Cationic peptides containing tyrosine protect against radiation-induced oxidative DNA damage

Purpose: To examine the effect of the amino acid tyrosine on oxidatively or direct-type damaged DNA damage when it is present in a DNA binding ligand. Materials and methods: We made use of tetralysine ligands to ensure binding to DNA and to condense the DNA, and simulated direct-type damage by using gamma irradiation in the presence of thiocyanate ions. These ligands contained an additional C terminal amino acid. Phenylalanine was used as a control for tyrosine.
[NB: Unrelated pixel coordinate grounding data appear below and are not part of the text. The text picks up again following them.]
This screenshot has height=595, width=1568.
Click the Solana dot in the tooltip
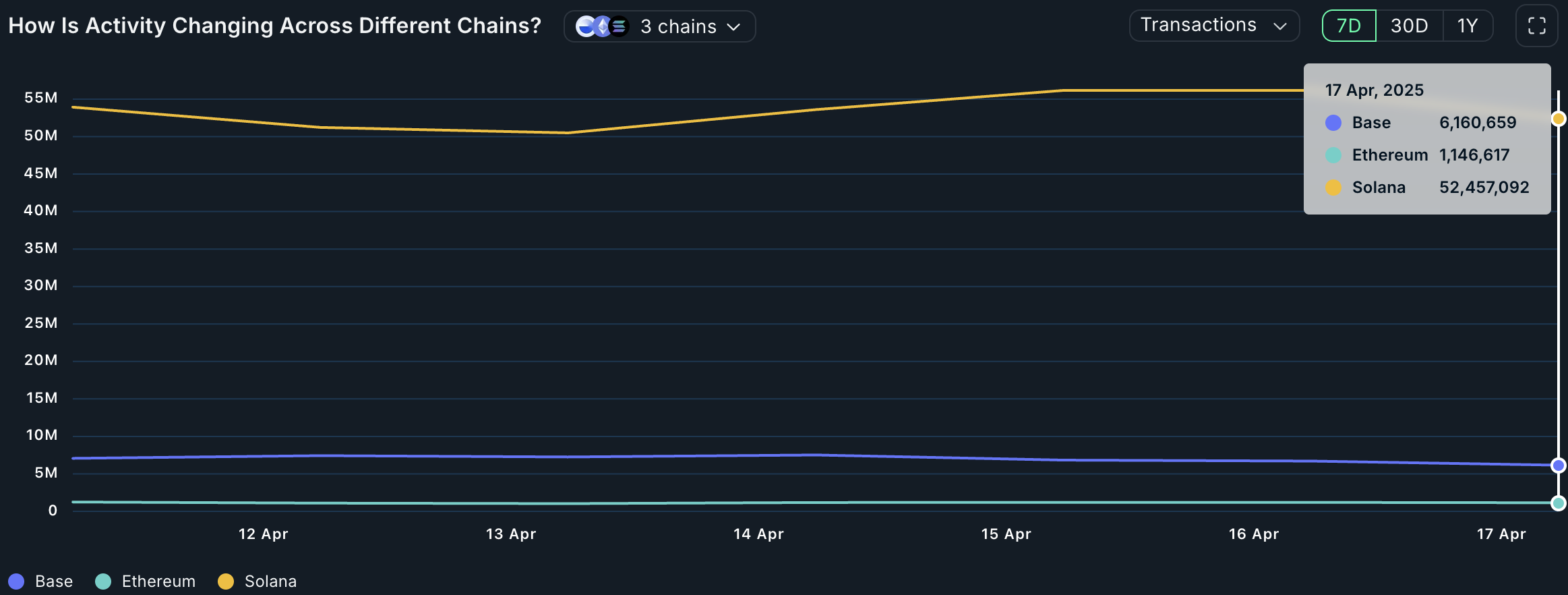(1333, 188)
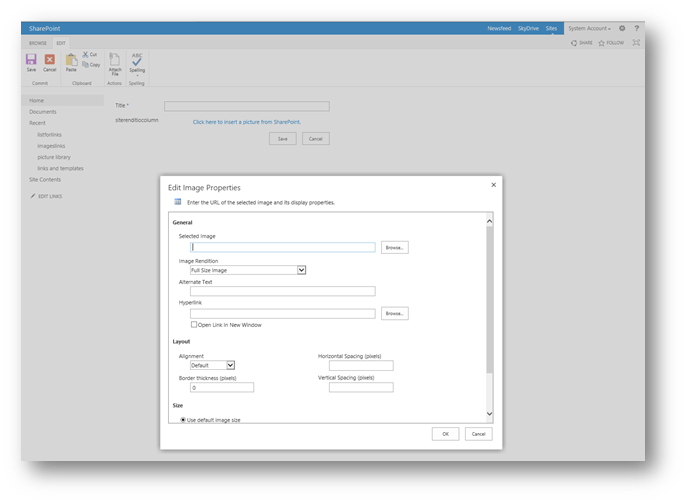Go to Newsfeed in the top bar
The image size is (687, 503).
499,28
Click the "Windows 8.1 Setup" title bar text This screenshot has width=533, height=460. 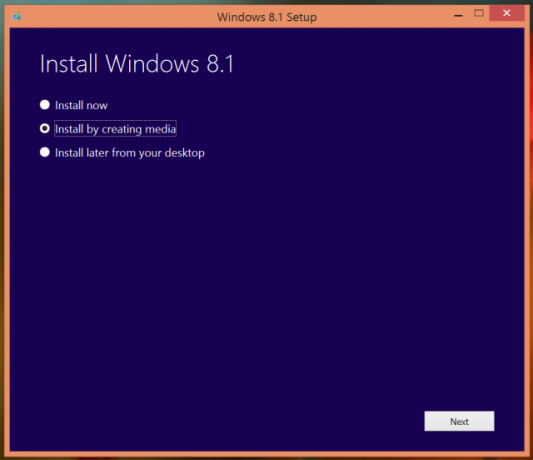pyautogui.click(x=267, y=17)
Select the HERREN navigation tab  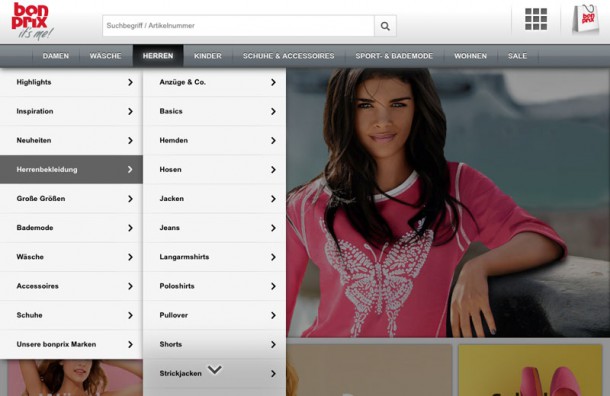[158, 56]

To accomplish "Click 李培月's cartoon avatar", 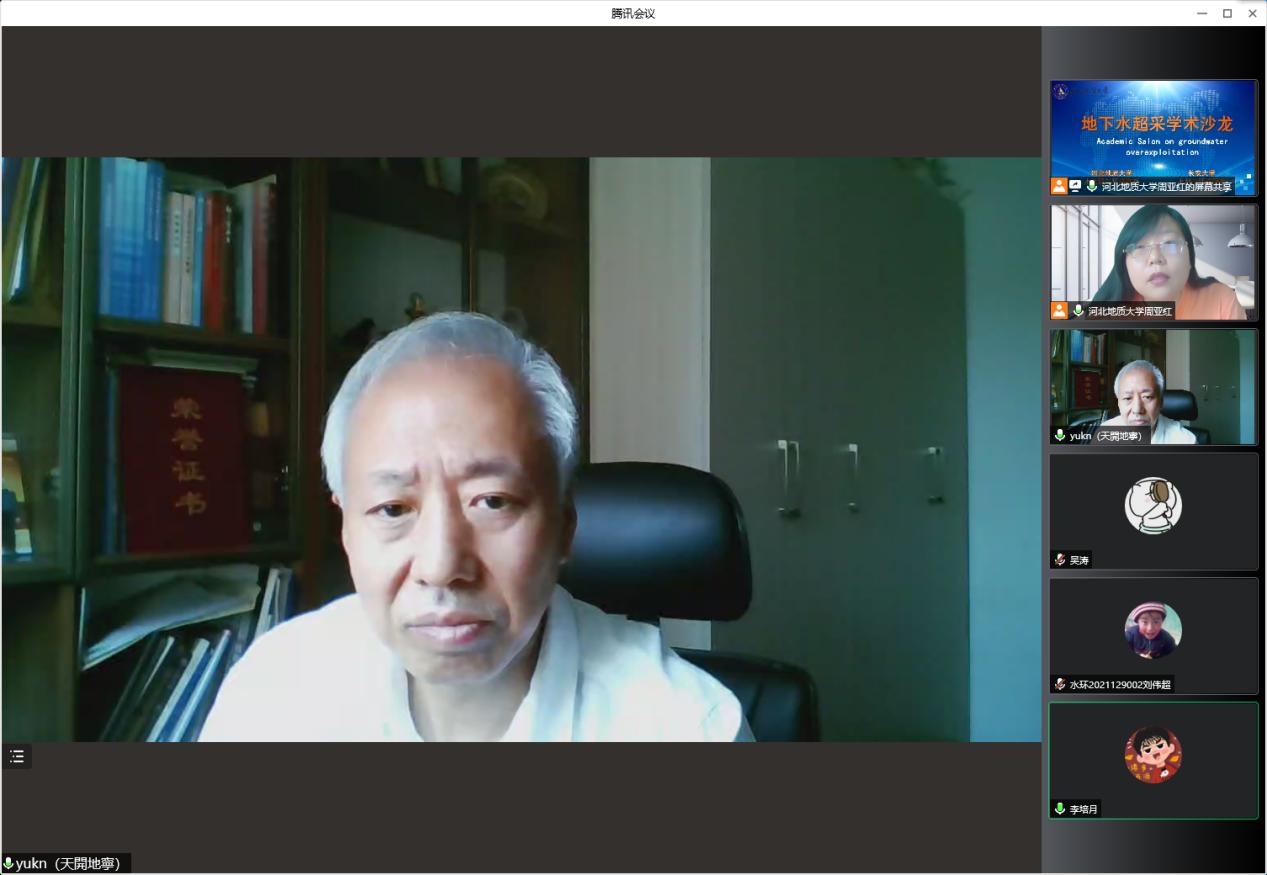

These ligands were used in conjuction with a plasmid substrate to quantify strand break yields. Base damage yields were estimated by measuring the strand break yield after incubation of the plasmid with the bacterial base excision repair enzyme formamidopyrimidine-DNA N-glycosylase (FPG). Results: When the condensing ligand contains an additional tyrosine or tryptophan residue, the plasmid is protected against the effects of a single electron oxidation, as assayed by sensitivity to a base excision repair enzyme. This protection is significantly greater in condensed plasmid where the amino acid residues are in close proximity to the DNA, and can be observed even when only a small fraction of the ligand contains tyrosine. Conclusions: Bound tyrosine residues located in close proximity to DNA are capable of reversing oxidative DNA damage far more efficiently than when present unbound in the bulk solution. This suggests that tyrosine residues in DNA binding proteins may participate in the repair of DNA that has been oxidatively damaged by ionizing radiation.